- **TASK BRIEF**
Once the line containing "About (356, 84)" is located in the records below, repeat it and all lines that follow it exactly, leaving out any picture.

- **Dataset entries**
+===+

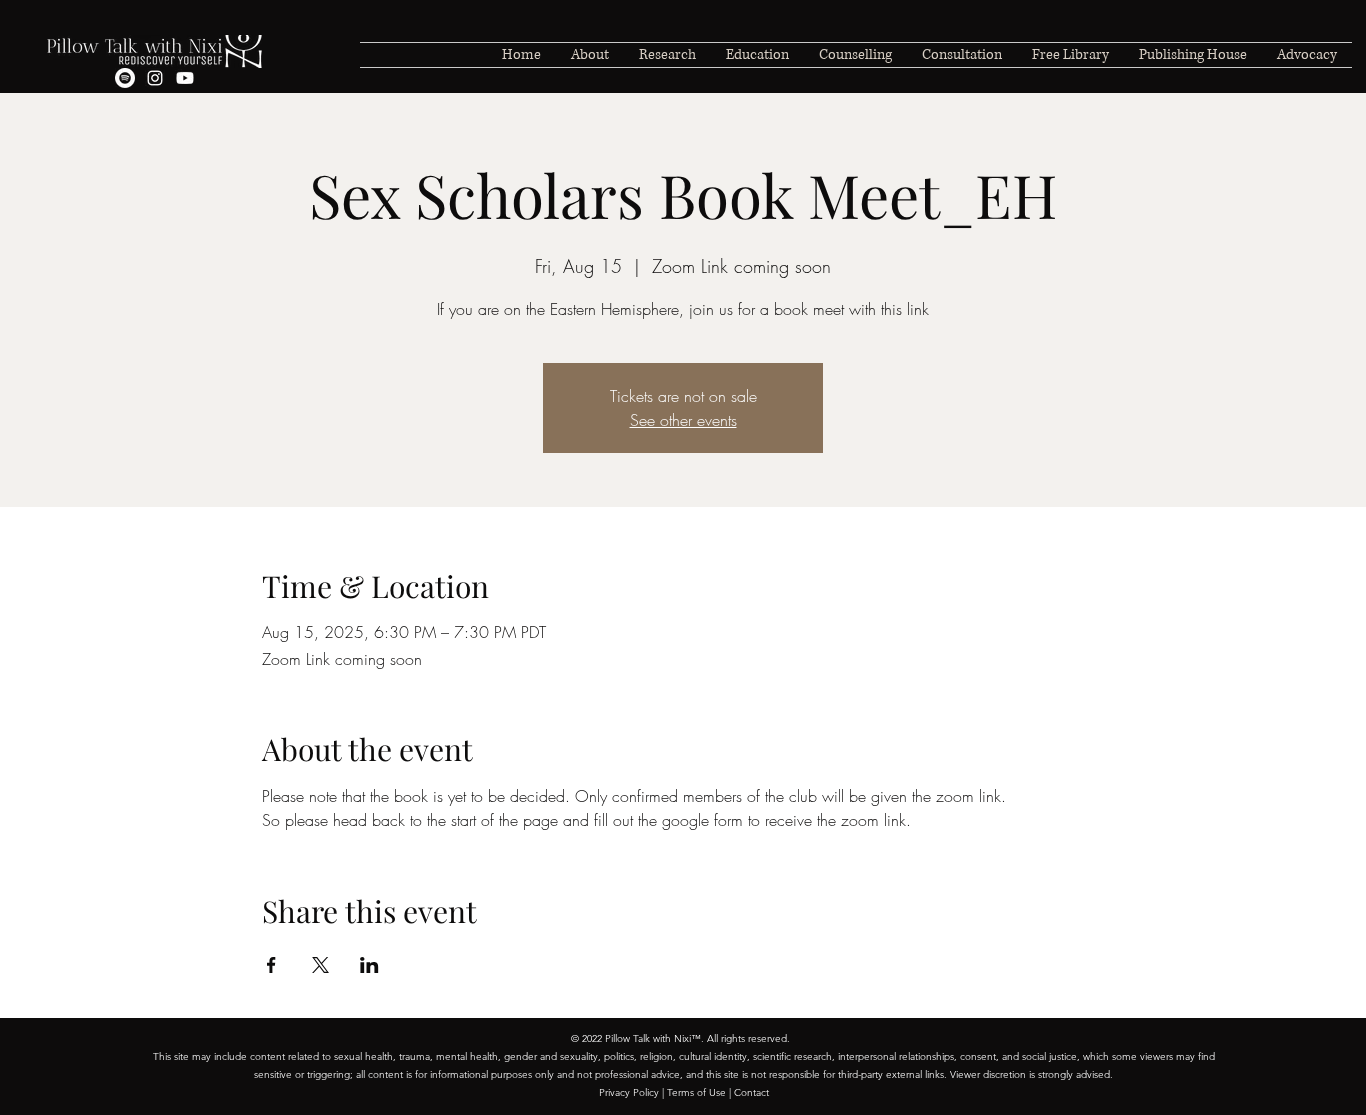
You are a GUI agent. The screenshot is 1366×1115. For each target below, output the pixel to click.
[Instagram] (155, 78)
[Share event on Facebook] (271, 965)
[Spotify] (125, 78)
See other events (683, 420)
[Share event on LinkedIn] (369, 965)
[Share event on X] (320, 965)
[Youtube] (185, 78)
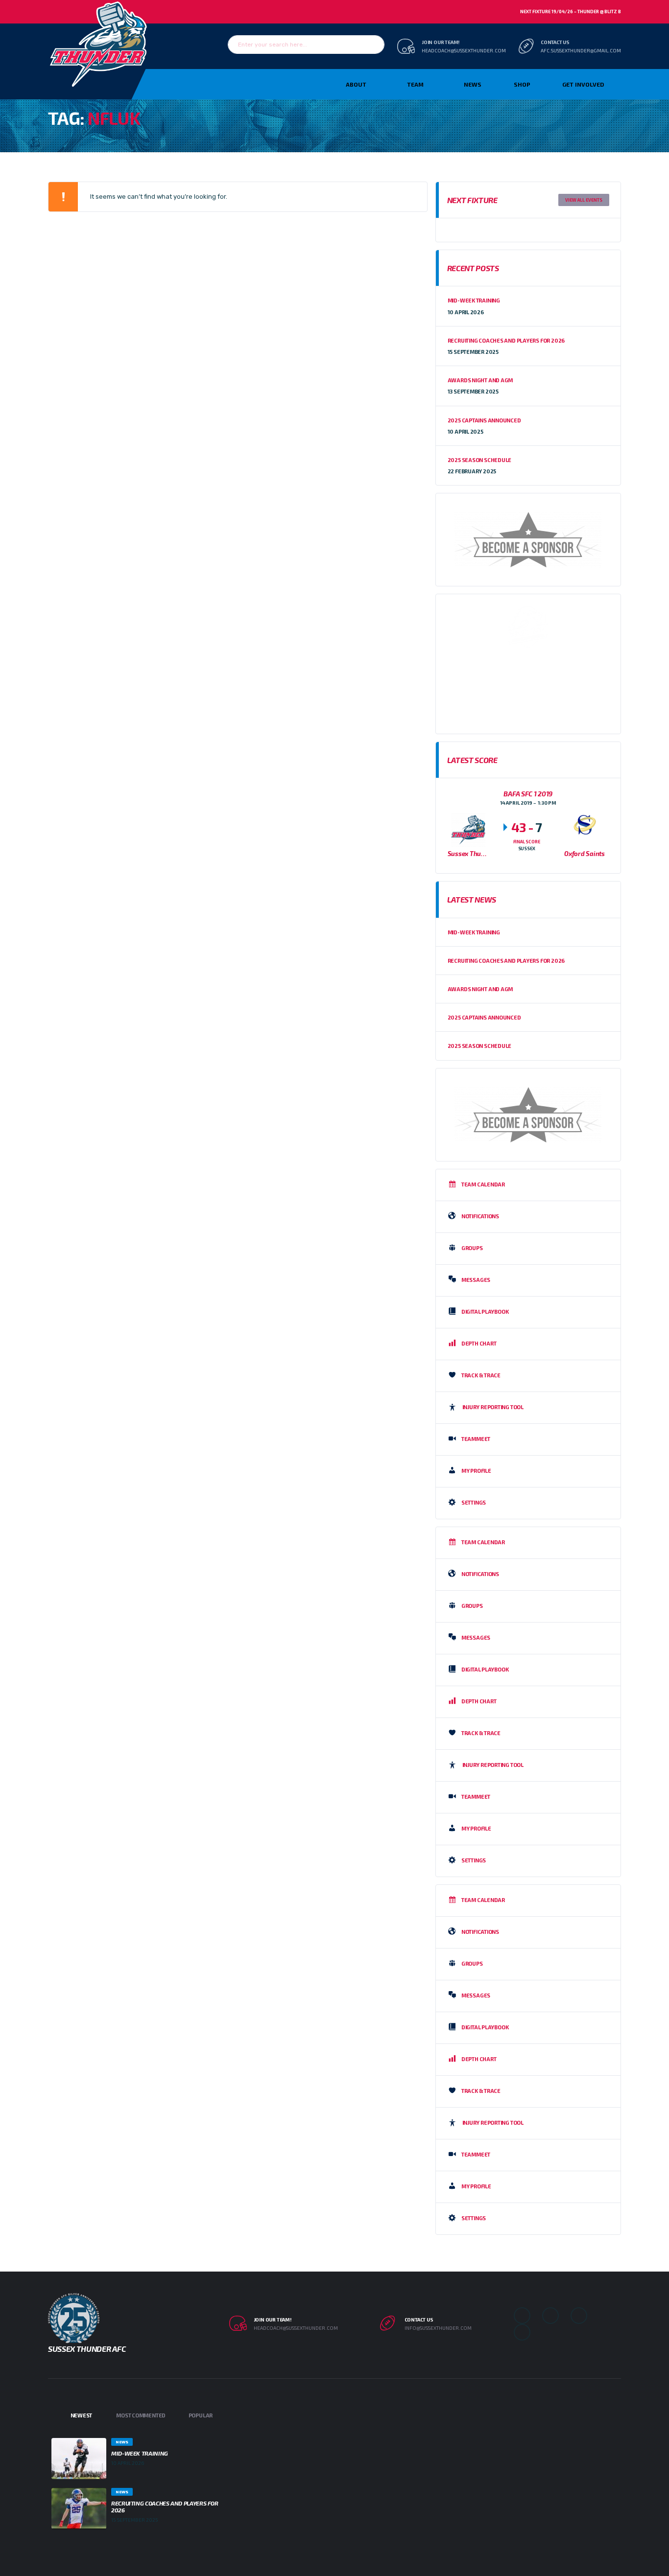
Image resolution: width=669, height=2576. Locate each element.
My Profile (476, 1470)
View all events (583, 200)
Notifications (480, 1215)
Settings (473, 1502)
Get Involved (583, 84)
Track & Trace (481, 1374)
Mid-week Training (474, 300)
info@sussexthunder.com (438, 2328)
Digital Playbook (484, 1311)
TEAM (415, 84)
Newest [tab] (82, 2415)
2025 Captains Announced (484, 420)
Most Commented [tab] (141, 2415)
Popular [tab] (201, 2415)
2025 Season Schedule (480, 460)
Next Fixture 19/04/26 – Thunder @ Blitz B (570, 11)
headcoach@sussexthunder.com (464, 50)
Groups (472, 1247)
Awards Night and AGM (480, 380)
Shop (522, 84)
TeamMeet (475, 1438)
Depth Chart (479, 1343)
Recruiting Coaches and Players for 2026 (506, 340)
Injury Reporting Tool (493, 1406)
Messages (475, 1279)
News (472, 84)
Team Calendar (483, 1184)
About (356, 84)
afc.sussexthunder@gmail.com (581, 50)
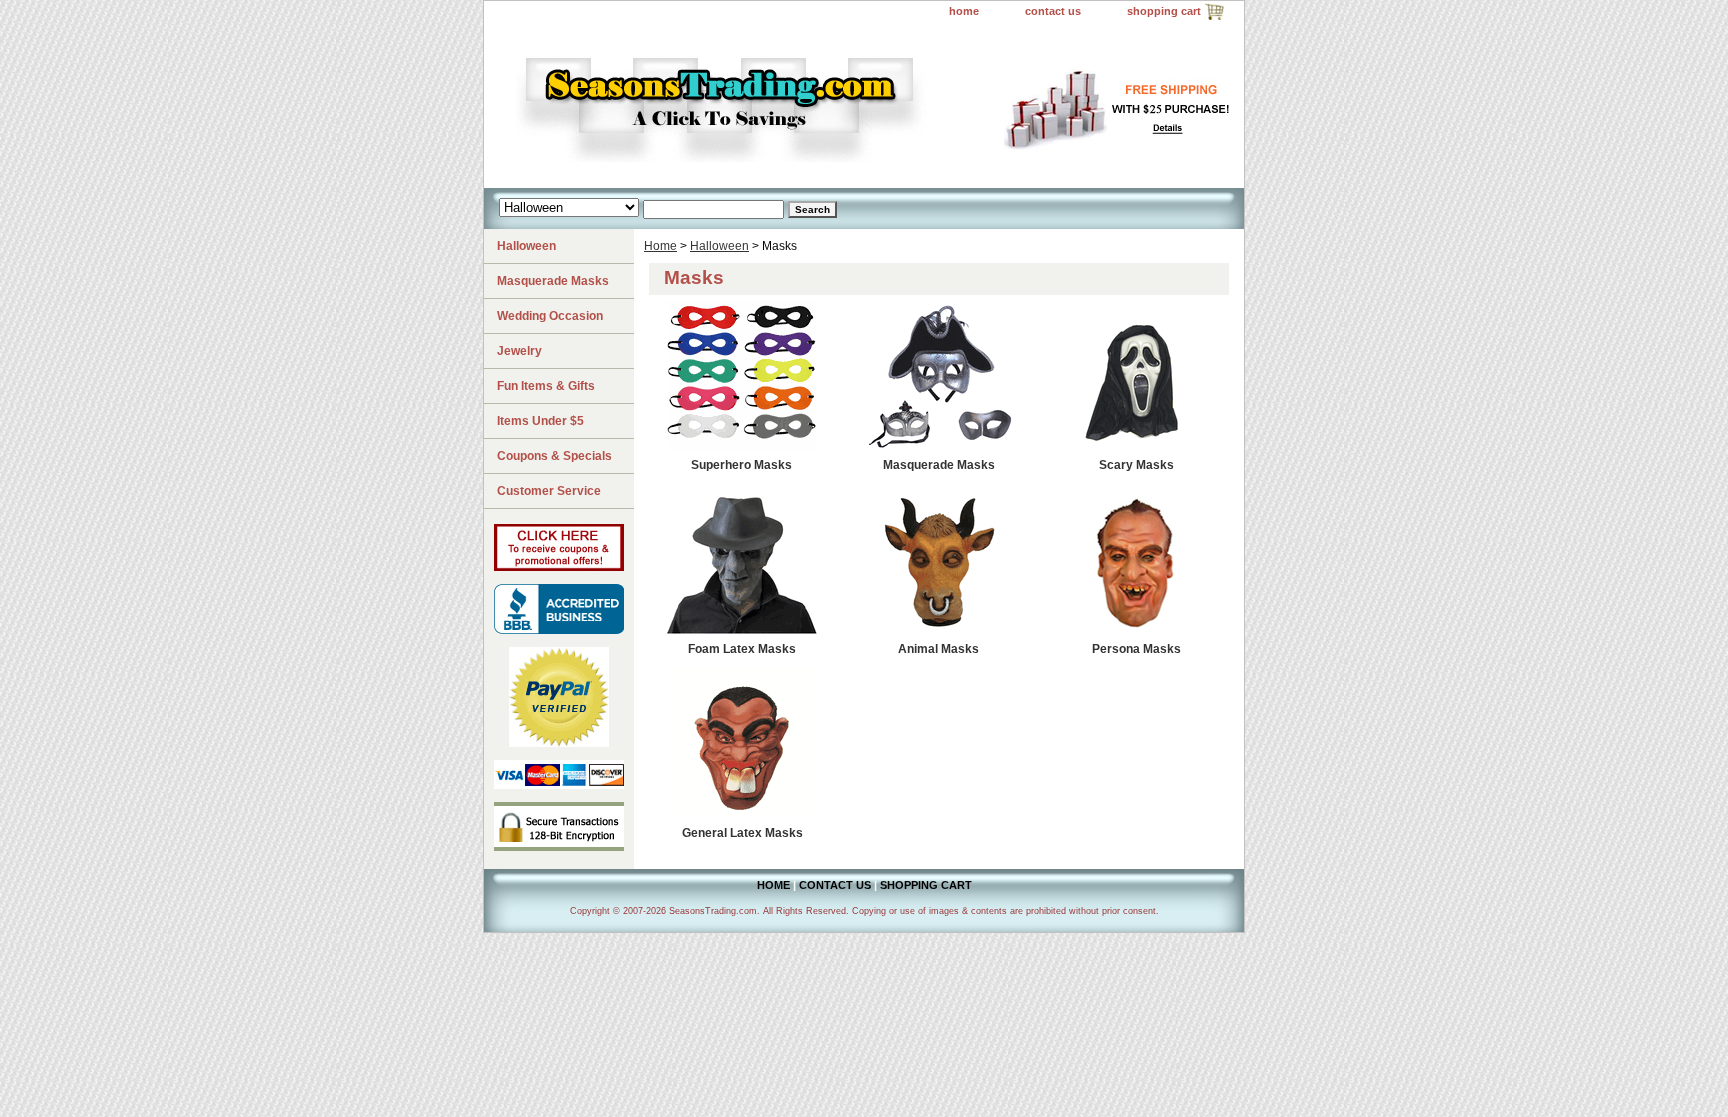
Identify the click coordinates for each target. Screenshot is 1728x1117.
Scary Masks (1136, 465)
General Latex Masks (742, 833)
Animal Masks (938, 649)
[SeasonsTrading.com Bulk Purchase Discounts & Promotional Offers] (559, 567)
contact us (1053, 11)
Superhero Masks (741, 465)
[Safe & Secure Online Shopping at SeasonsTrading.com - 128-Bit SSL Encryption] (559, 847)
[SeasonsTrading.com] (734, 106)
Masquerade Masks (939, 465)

+===+

- **TASK SOLUTION**
About (356, 84)
afc.sussexthunder@gmail.com (581, 50)
Identify the click coordinates for each target. Screenshot is 1728x1117.
Scary Masks (1136, 465)
General Latex Masks (742, 833)
Animal Masks (938, 649)
[SeasonsTrading.com Bulk Purchase Discounts & Promotional Offers] (559, 567)
contact us (1053, 11)
Superhero Masks (741, 465)
[Safe & Secure Online Shopping at SeasonsTrading.com - 128-Bit SSL Encryption] (559, 847)
[SeasonsTrading.com] (734, 106)
Masquerade Masks (939, 465)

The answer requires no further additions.